What the task asks
Starting with the line that contains "How do I perform: Open", give again exactly and only each line through the end of the records; include the last line and exclude pictures.

Supplied material
_____
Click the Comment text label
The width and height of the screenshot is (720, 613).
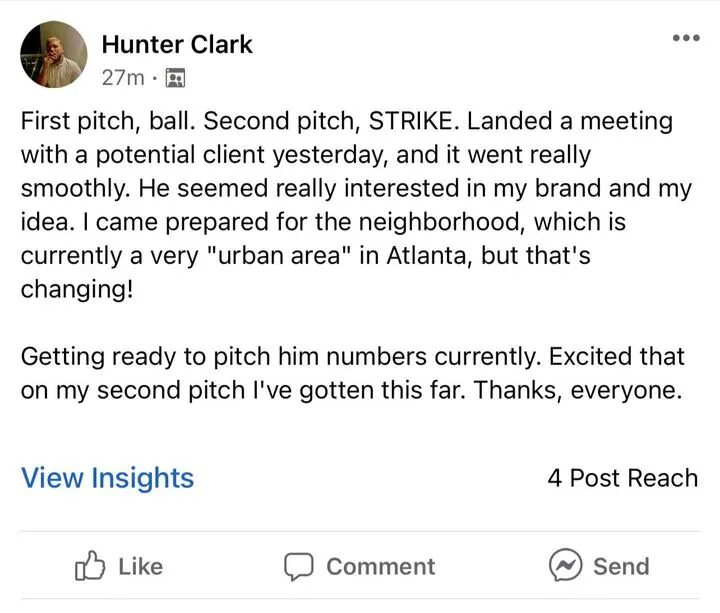[381, 567]
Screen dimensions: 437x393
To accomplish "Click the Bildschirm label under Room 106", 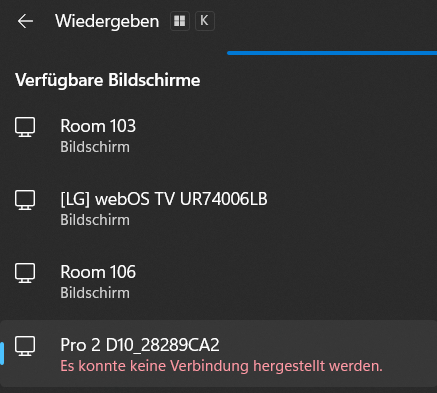I will click(95, 293).
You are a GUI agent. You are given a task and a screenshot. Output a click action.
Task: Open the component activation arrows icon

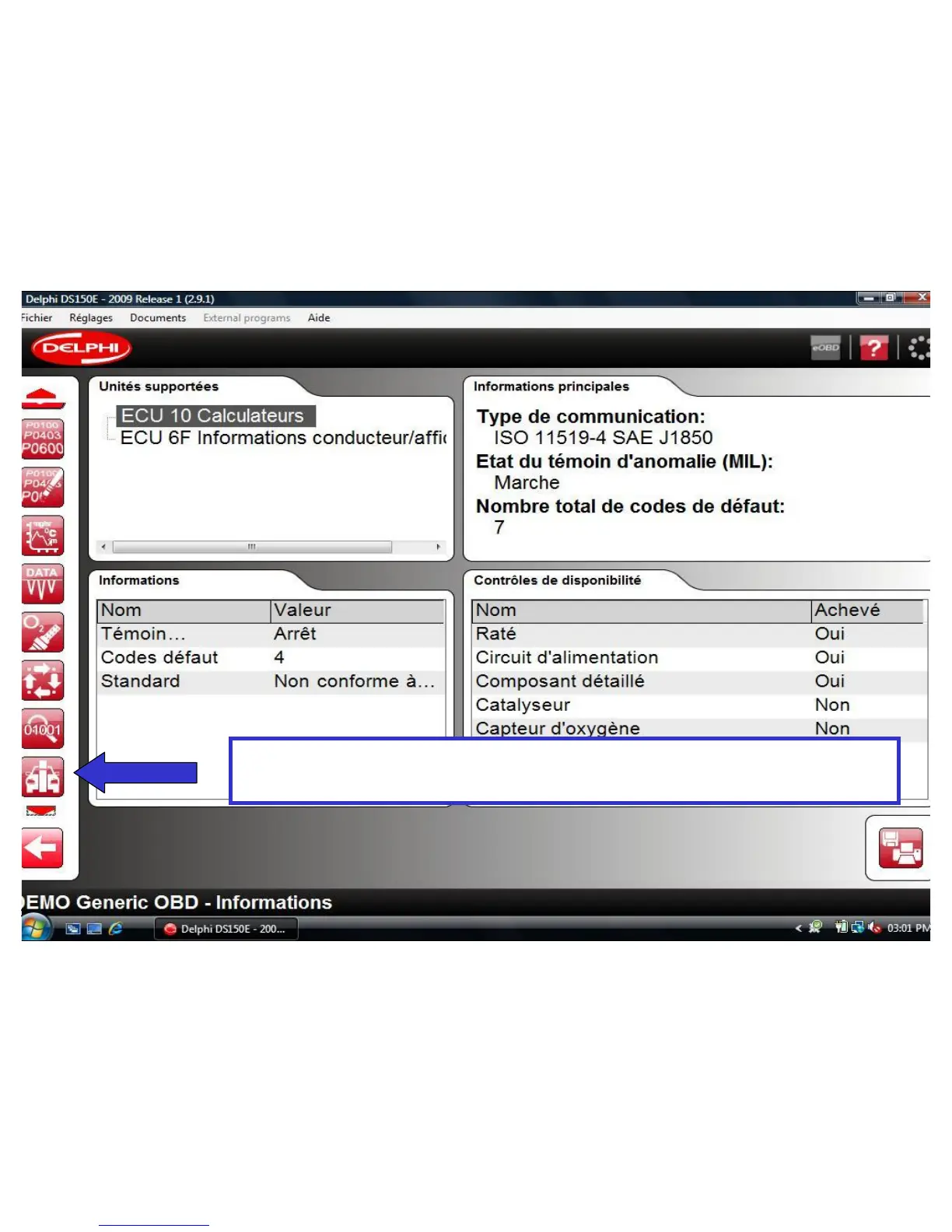coord(43,681)
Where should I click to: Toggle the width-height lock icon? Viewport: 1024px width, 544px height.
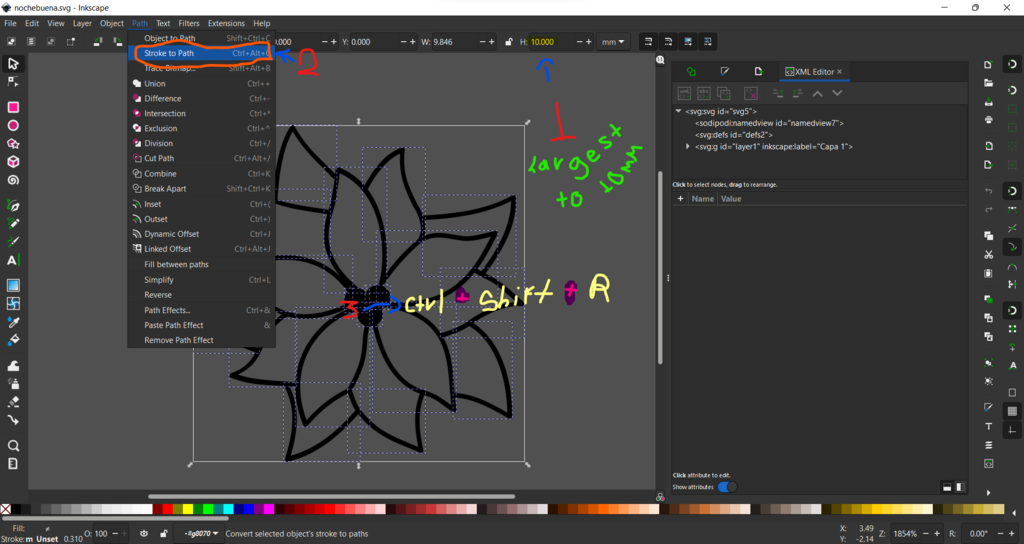tap(509, 42)
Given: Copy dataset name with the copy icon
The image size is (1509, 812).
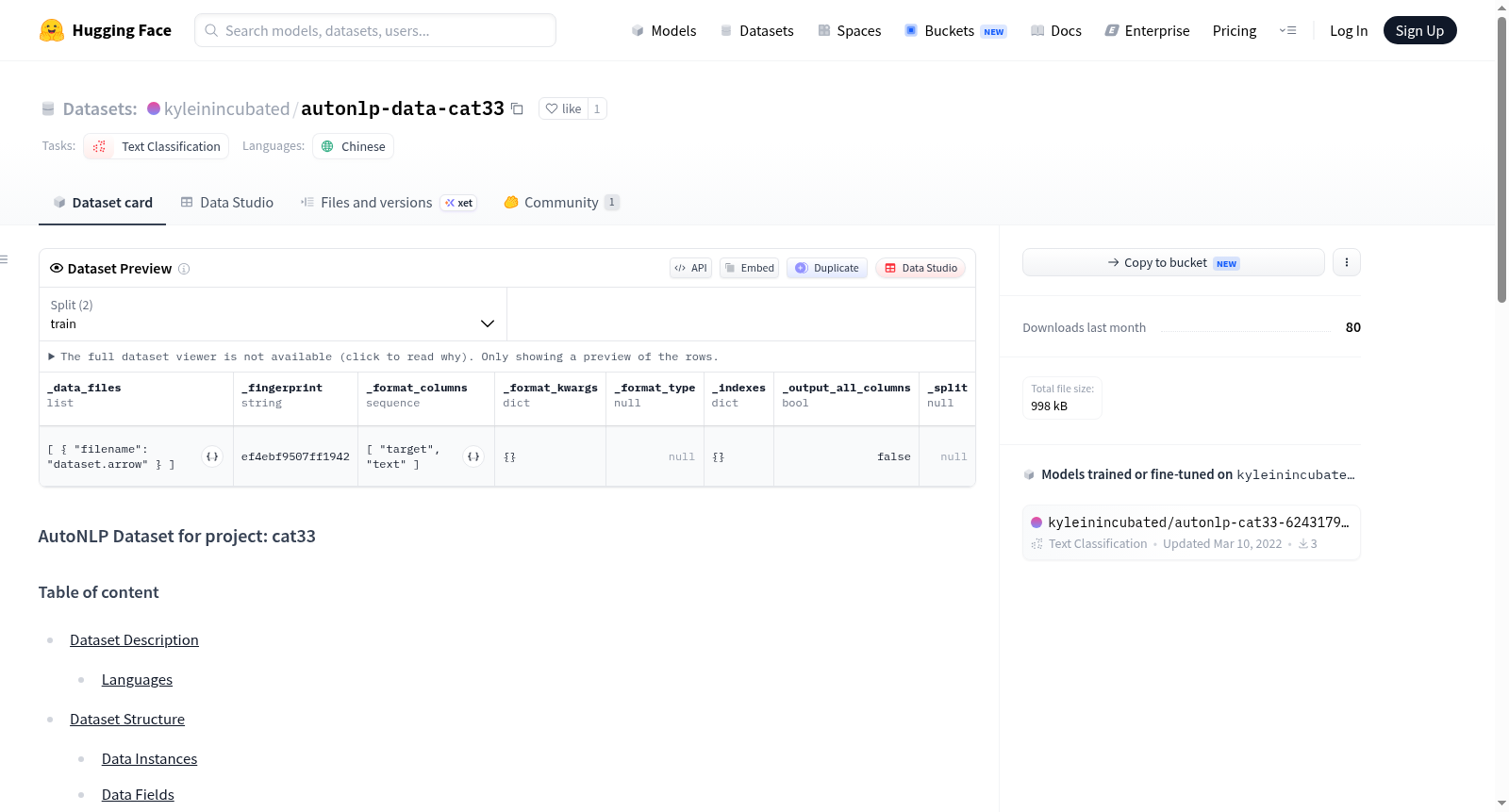Looking at the screenshot, I should (x=517, y=108).
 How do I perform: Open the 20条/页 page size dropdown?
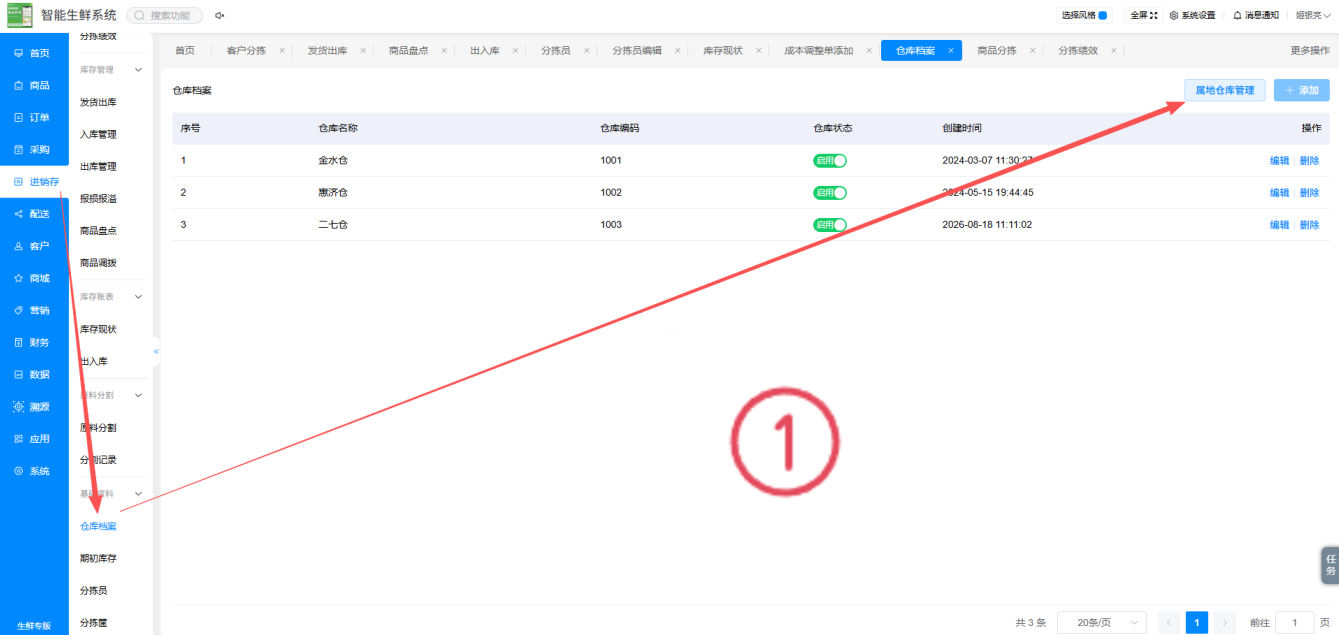(1102, 622)
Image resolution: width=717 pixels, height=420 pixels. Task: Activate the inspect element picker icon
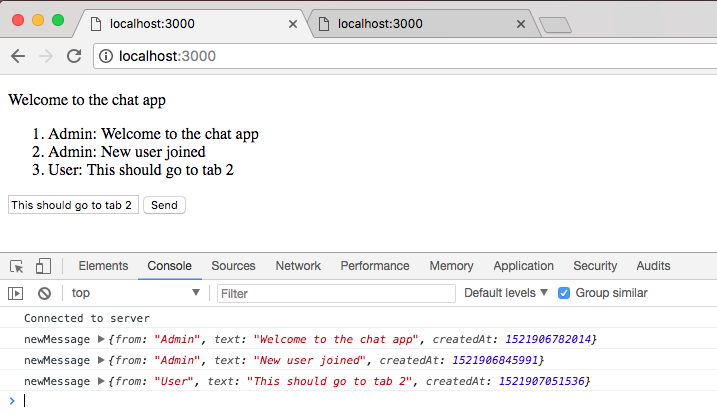pyautogui.click(x=17, y=266)
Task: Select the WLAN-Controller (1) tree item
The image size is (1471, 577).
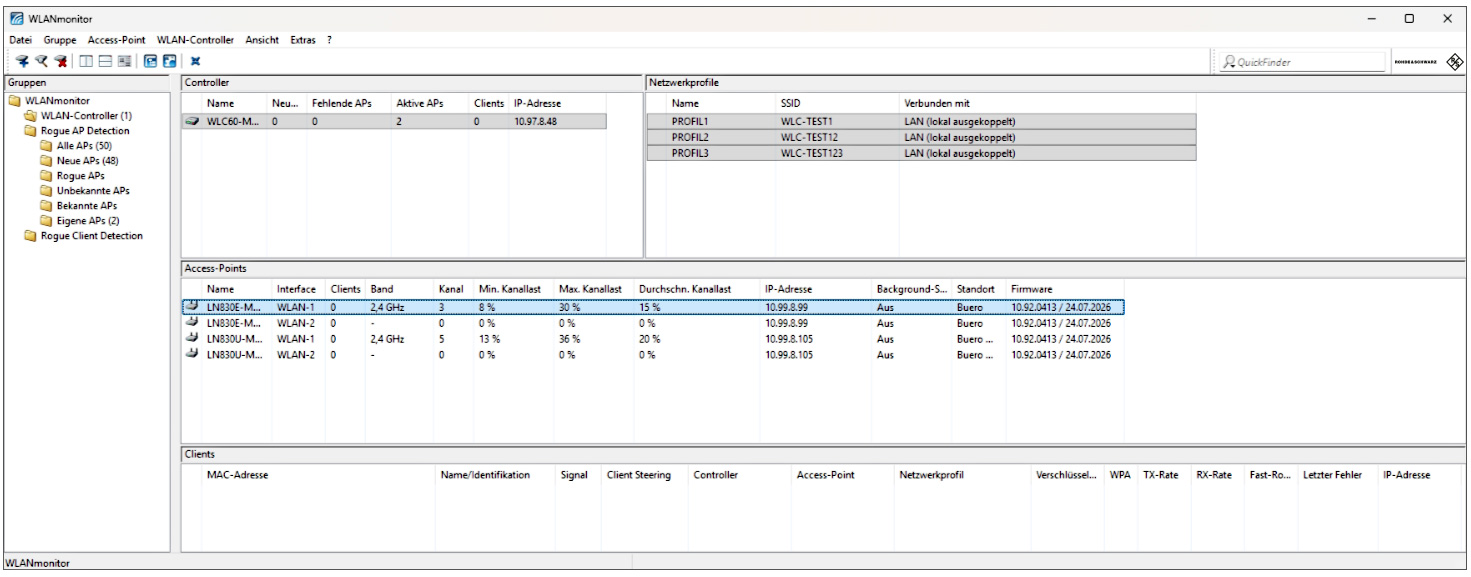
_____
Answer area
 How do I perform: Open the 20条/页 page size dropdown?
(1102, 622)
Image resolution: width=717 pixels, height=420 pixels. Task: Activate the inspect element picker icon
pyautogui.click(x=17, y=266)
Task: Select the WLAN-Controller (1) tree item
The image size is (1471, 577).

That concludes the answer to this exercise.